A entrevista completa pode ser conferida a seguir.
Correio da Cidadania: O que leva uma chuva, ainda que sem precedentes, a arrasar com uma das maiores cidades do hemisfério sul em tão pouco tempo? Que fatores resumem essa tragédia?
Marcelo Freixo: Primeiramente, não dá para responsabilizar as chuvas, por mais que o volume d’água tenha sido fortíssimo e provocaria tragédias em diversos outros lugares também. Isso é uma verdade. Mas ressalto que nas primeiras horas de chuva a cidade já estava um caos. Muito antes de esse volume enorme de água se formar, a cidade ficou paralisada, vários acidentes ocorreram. É preciso registrar que em duas horas o caos já se instalara.
E o mais importante: ficou claro que não há plano de emergência, estrutura de Defesa Civil, acompanhamento das chamadas áreas de risco em que as pessoas vivem, ou seja, temos um poder público muito ausente diante de coisas muito sérias. Há uma parcela muito significativa de gente que vive em condições desumanas, pagando IPTU, luz. No entanto, com ausência de comunicação entre o poder público e tais áreas.
Neste sentido, se nós falarmos: "olha, o Rio de Janeiro não se preparou para a neve que caiu no mês de abril". Claro, no Rio de Janeiro não cai neve, não pode estar preparado para isso. Mas eles vêm dizer que o Rio de Janeiro não se preparou para a chuva?! Ora, é claro que vai chover com intensidade no Rio de Janeiro, o Brasil é um país tropical, o Rio de Janeiro tem sempre grandes chuvas. Como não estar preparado para a chuva?! Vai estar preparado para o quê? Para o terremoto? Para a neve? Tem que estar preparado é para a chuva, e não está nunca.
E nesse ponto não é um ou outro governo, são dez governos sucessivos os culpados. Por uma razão: é verdade que as chuvas atingiram a cidade inteira, mas é verdade que, de forma fatal, atingiram fundamentalmente os pobres, os mesmos que são vítimas da lógica da ordem, e que agora são vítimas da desordem implementada pela ausência do poder público.

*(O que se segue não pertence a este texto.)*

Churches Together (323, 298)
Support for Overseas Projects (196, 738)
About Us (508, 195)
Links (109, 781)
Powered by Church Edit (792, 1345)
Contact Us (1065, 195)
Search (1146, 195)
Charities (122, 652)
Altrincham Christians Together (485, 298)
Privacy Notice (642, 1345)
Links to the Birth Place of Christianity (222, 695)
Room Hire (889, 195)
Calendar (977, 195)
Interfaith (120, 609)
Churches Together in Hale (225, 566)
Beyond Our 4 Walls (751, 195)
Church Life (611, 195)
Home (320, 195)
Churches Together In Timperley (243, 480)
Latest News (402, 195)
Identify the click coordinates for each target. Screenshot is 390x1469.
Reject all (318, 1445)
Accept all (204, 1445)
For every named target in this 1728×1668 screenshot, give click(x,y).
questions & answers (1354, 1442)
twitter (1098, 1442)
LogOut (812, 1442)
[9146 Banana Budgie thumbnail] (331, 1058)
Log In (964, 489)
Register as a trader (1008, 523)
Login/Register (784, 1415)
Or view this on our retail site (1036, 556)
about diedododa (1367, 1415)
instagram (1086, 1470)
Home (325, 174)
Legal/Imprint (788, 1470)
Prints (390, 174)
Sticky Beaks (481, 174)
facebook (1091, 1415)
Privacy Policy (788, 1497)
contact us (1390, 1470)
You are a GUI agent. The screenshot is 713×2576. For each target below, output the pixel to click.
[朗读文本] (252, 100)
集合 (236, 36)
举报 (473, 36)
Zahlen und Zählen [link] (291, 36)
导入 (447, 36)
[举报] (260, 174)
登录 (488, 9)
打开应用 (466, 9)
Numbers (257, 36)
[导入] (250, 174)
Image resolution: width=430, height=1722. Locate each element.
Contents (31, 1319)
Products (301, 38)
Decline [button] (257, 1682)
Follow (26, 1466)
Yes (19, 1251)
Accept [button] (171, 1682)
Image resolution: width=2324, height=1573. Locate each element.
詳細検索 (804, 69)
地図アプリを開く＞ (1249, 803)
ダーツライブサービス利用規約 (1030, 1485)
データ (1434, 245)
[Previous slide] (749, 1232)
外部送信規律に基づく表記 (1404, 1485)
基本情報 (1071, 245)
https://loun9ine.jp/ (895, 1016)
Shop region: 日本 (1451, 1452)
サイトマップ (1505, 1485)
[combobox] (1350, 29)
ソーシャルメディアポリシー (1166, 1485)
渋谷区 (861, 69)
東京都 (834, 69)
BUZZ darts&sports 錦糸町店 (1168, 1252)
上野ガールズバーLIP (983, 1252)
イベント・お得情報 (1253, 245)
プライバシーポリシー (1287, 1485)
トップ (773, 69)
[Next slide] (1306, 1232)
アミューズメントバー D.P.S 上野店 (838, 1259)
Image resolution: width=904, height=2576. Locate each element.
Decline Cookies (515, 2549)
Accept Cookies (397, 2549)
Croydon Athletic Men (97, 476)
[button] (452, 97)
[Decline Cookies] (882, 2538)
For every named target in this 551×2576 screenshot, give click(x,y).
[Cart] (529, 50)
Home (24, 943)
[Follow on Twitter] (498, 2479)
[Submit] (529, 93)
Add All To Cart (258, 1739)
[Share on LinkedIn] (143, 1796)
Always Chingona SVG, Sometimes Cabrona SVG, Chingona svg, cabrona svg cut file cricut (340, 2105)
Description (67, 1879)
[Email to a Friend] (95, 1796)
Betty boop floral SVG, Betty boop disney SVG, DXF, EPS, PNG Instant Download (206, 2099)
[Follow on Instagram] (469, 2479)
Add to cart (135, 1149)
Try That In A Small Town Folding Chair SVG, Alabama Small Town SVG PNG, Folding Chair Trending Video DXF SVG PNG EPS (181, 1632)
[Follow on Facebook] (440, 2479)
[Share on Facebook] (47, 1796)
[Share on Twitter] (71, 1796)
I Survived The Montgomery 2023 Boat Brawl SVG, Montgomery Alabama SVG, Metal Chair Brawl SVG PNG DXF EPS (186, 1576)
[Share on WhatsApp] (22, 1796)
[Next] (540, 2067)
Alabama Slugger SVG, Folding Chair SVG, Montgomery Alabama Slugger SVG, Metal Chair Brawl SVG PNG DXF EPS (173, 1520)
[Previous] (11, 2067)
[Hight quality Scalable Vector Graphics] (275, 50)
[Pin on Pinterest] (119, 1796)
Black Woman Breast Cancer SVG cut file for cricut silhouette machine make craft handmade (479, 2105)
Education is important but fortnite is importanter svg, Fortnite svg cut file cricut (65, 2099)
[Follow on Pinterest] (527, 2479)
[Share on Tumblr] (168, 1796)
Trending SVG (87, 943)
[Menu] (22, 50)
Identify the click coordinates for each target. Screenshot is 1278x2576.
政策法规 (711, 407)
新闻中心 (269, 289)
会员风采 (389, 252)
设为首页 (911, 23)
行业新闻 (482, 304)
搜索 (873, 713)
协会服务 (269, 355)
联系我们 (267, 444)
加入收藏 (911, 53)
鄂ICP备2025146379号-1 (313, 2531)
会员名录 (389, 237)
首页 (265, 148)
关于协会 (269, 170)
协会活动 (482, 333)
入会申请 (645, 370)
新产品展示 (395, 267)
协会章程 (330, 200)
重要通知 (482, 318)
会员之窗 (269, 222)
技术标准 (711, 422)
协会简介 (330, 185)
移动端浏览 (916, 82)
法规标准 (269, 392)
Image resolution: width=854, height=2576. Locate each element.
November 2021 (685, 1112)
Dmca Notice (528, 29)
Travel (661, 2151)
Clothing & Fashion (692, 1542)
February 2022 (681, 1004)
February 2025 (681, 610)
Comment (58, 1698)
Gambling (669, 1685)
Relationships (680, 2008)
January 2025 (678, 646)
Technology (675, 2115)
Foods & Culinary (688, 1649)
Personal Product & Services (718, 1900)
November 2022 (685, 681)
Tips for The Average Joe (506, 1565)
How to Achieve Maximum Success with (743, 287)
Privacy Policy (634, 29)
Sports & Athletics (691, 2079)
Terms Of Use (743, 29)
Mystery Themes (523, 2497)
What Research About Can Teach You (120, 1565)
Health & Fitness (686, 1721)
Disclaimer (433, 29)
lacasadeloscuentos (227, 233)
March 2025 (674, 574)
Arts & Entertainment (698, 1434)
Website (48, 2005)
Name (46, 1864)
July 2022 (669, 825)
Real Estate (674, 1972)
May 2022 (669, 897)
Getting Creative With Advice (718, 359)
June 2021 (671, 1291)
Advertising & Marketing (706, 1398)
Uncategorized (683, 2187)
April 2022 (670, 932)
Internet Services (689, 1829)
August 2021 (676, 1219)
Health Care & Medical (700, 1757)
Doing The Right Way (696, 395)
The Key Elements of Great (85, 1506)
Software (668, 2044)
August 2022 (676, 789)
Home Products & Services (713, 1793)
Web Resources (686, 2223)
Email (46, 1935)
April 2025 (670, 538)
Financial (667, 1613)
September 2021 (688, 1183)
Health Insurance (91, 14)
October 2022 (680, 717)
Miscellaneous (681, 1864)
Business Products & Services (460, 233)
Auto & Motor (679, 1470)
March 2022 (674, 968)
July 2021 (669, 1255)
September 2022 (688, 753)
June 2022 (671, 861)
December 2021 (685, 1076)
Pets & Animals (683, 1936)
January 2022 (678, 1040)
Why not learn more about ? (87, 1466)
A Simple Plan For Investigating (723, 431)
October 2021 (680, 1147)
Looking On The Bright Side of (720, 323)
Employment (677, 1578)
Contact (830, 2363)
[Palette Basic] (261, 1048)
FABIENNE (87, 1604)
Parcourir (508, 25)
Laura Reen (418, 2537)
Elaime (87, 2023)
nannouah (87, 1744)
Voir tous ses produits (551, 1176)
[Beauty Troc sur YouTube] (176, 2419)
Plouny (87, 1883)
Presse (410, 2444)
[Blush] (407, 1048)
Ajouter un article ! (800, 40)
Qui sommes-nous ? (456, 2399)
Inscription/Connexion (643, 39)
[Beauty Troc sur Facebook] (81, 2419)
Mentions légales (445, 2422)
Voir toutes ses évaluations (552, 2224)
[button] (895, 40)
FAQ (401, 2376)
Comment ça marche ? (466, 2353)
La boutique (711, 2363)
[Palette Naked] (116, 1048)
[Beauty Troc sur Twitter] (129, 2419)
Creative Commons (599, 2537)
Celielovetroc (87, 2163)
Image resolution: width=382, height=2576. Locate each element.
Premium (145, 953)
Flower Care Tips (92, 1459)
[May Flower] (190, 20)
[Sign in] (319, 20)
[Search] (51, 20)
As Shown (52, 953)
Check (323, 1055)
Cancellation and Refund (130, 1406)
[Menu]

CC: O que achou das reações do prefeito do Rio e de outras cidades afetadas, como Niterói, e também do governador do estado?
MF: Vamos por partes. A fala do governador é irresponsável e covarde. Quando diz que a culpa de quem morreu é por morar em área de risco ele é extremamente covarde, pois essas pessoas não têm a opção entre viver lá ou outro lugar; fala como se pudessem escolher entre um lugar seguro e confortável e outro em que ele pode perder sua família e morrer. É de uma covardia e irresponsabilidade inaceitáveis.
Já o prefeito, é um garoto mimado, que não aceita críticas e chama todos de oportunistas nesses momentos. Por ser autoritário, não oferece possibilidades viáveis de manter as pessoas em locais que permitam transporte, chegada ao trabalho em condições decentes, o que faz as pessoas voltarem às áreas de riscos.
E quero dizer que fazer crítica ao poder público nessa hora não é oportunismo de plantão, é independência. Oportunismo é se aproveitar e ter que apoiar prefeito e governador numa hora como esta, tão trágica. Isso que é oportunismo de plantão: fazer com que os cargos que são distribuídos para comprar deputados valham mais do que a vida de quem morreu.
Assim, ele faz um discurso para dar satisfação à classe média, de que vai remover as pessoas das áreas de risco. Só não diz para onde. Tirar das casas é fácil, mas vai pra onde? Estão usando as escolas como abrigo, pois não há alternativa. E o aluguel social é algo que tem inflacionado a ação imobiliária. Ao mesmo tempo, temos 10 mil imóveis vazios no centro.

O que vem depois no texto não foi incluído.